El paraíso de los billaristas es Europa: allí los jugadores pueden ser profesionales y vivir de su juego; allí los torneos reparten premios suculentos y tienen sponsors que no temen aportar el dinero necesario. “Y en las universidades se enseña teoría de los billares”, aporta Ricardo Migliavacca. El, que en su vida de civil es contador, organiza torneos de billar (como el que entre el 17 y el 21 de febrero se realizará en Mar del Plata) y firma los correos enviando su “cordial abrazo billarístico”. Ahora, a poco de las nueve de la noche, recién empieza a pensar en irse del Augusto Vergez. El club homenajea con su nombre al primer argentino que obtuvo un título deportivo mundial y aunque ahora tiene sede en Palermo, nació en Monserrat. Pero la concurrencia fue fiel y Migliavacca está orgulloso de seguir contándose entre los 250 socios actuales, junto con “muchos profesionales, médicos, algunos comerciantes, psicólogos, actores... Daniel Rabinovich viene acá, Aldo Barbero también, y otros muchachos que actúan”.

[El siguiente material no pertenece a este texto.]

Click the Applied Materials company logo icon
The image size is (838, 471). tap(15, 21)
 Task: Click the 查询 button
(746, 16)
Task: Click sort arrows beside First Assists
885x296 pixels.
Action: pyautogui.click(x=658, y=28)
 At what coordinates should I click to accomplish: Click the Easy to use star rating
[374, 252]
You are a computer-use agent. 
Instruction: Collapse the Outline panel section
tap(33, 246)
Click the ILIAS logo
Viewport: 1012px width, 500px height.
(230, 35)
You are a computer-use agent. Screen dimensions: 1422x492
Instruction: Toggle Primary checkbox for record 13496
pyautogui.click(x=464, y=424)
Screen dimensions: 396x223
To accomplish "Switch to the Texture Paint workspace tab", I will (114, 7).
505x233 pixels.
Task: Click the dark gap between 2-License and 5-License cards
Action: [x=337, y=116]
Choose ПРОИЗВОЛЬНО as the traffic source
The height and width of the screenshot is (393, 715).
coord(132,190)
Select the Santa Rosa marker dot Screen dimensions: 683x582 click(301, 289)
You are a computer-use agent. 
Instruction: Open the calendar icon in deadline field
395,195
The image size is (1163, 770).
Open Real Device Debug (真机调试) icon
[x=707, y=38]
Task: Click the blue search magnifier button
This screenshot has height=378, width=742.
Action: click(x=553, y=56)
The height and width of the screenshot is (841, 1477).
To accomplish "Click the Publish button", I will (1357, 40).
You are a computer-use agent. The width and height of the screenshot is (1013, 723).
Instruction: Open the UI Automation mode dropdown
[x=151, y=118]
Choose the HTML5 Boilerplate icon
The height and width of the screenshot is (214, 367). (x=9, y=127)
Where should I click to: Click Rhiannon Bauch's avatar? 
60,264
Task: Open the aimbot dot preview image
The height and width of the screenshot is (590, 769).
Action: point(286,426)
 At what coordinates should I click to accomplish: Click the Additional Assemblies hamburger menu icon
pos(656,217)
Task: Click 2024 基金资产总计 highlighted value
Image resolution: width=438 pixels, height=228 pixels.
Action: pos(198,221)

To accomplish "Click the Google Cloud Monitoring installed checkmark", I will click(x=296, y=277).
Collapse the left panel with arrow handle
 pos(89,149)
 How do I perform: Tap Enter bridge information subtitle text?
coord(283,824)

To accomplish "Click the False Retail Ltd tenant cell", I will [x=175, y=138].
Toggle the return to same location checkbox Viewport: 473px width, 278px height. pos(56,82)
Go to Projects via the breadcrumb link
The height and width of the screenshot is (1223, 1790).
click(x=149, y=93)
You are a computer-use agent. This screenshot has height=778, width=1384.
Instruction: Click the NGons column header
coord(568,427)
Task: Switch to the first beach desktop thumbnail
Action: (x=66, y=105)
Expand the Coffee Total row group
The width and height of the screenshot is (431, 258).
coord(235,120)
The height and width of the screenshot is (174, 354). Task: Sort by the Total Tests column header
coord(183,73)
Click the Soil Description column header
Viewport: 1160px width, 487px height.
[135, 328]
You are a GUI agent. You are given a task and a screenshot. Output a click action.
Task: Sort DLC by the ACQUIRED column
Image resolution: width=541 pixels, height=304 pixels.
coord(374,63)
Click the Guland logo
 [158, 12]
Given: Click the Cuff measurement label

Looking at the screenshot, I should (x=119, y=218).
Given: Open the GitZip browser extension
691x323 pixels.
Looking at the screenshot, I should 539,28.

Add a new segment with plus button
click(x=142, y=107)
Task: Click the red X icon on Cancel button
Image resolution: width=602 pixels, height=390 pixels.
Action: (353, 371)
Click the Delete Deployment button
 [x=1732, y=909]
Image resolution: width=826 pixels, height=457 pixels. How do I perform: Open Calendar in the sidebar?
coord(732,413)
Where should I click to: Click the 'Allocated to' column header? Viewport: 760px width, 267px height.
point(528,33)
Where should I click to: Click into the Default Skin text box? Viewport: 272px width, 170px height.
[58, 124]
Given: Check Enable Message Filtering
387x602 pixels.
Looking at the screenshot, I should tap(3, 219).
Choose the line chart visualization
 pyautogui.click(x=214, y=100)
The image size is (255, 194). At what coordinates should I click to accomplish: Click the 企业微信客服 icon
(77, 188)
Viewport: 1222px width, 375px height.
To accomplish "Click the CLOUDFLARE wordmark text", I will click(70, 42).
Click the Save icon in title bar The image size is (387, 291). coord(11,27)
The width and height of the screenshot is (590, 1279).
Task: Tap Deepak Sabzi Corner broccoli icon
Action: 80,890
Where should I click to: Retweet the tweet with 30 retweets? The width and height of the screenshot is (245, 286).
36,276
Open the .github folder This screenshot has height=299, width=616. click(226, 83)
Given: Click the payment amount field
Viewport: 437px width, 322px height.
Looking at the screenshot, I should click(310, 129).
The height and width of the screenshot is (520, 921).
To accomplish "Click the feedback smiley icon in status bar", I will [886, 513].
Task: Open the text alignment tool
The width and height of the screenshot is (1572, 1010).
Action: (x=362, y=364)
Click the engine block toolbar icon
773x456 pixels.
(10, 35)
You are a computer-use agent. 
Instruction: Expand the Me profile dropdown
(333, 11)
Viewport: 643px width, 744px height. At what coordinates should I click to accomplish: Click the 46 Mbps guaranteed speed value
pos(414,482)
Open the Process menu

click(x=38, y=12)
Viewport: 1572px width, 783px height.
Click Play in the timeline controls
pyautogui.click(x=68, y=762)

Cruzando el océano, entonces, se encuentra el paraíso de los aficionados al billar que se saben talentosos. La prueba es Juan Pablo Sisterna, el hombre de 34 sentado frente a Migliavacca que refiere, como si nada, los cuatro meses de 2007 que pasó entrenando en un centro de alto rendimiento en Murcia. “Fui como alumno y jugador, estuve compitiendo para un club. Tenía un maestro y compartía el entrenamiento con jugadores más profesionales, en un lugar de la costa mediterránea. Salía a correr, hacía pesas en el gimnasio y después unas cinco horas de billar.”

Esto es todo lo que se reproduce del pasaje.